>> begin Given records

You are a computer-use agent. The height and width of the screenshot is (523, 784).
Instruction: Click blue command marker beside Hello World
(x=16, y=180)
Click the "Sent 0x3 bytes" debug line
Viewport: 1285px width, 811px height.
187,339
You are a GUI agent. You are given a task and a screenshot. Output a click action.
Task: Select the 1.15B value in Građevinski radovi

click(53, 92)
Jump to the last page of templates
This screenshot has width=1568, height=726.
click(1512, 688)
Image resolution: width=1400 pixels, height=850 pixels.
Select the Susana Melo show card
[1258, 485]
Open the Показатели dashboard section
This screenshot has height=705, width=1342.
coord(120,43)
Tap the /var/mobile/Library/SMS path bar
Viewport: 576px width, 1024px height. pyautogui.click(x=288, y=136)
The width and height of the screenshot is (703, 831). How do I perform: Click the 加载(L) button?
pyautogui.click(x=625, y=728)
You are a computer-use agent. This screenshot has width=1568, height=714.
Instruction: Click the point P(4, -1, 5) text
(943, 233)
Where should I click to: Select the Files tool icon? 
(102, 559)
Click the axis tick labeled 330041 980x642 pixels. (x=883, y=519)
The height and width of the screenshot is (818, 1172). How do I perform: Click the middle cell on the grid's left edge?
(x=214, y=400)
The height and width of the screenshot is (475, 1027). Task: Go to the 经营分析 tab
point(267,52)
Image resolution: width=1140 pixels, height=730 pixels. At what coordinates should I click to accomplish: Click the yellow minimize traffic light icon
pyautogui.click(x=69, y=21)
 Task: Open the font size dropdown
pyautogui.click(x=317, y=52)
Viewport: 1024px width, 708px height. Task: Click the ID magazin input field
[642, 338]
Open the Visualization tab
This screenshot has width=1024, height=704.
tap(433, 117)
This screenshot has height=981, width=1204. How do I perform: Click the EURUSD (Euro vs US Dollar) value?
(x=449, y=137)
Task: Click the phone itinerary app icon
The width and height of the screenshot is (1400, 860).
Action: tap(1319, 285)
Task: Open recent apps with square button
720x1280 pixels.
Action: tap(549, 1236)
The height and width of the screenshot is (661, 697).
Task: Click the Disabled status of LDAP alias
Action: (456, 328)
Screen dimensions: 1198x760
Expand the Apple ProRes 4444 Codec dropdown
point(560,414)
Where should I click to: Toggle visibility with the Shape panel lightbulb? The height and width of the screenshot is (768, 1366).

>> end Given records

Reproduce all of the material above, line for line and without any changes.

You are a computer-use agent. The height and width of the screenshot is (523, 784).
Instruction: Click blue command marker beside Hello World
(x=16, y=180)
Click the "Sent 0x3 bytes" debug line
Viewport: 1285px width, 811px height.
187,339
You are a GUI agent. You are given a task and a screenshot. Output a click action.
Task: Select the 1.15B value in Građevinski radovi

click(53, 92)
Jump to the last page of templates
This screenshot has width=1568, height=726.
click(1512, 688)
Image resolution: width=1400 pixels, height=850 pixels.
Select the Susana Melo show card
[1258, 485]
Open the Показатели dashboard section
This screenshot has height=705, width=1342.
coord(120,43)
Tap the /var/mobile/Library/SMS path bar
Viewport: 576px width, 1024px height. pyautogui.click(x=288, y=136)
The width and height of the screenshot is (703, 831). How do I perform: Click the 加载(L) button?
pyautogui.click(x=625, y=728)
You are a computer-use agent. This screenshot has width=1568, height=714.
Instruction: Click the point P(4, -1, 5) text
(943, 233)
Where should I click to: Select the Files tool icon? 
(102, 559)
Click the axis tick labeled 330041 980x642 pixels. (x=883, y=519)
The height and width of the screenshot is (818, 1172). How do I perform: Click the middle cell on the grid's left edge?
(x=214, y=400)
The height and width of the screenshot is (475, 1027). Task: Go to the 经营分析 tab
point(267,52)
Image resolution: width=1140 pixels, height=730 pixels. At what coordinates should I click to accomplish: Click the yellow minimize traffic light icon
pyautogui.click(x=69, y=21)
 Task: Open the font size dropdown
pyautogui.click(x=317, y=52)
Viewport: 1024px width, 708px height. Task: Click the ID magazin input field
[642, 338]
Open the Visualization tab
This screenshot has width=1024, height=704.
tap(433, 117)
This screenshot has height=981, width=1204. How do I perform: Click the EURUSD (Euro vs US Dollar) value?
(x=449, y=137)
Task: Click the phone itinerary app icon
The width and height of the screenshot is (1400, 860).
Action: tap(1319, 285)
Task: Open recent apps with square button
720x1280 pixels.
Action: tap(549, 1236)
The height and width of the screenshot is (661, 697).
Task: Click the Disabled status of LDAP alias
Action: (456, 328)
Screen dimensions: 1198x760
Expand the Apple ProRes 4444 Codec dropdown
point(560,414)
Where should I click to: Toggle visibility with the Shape panel lightbulb? The height and width of the screenshot is (768, 1366).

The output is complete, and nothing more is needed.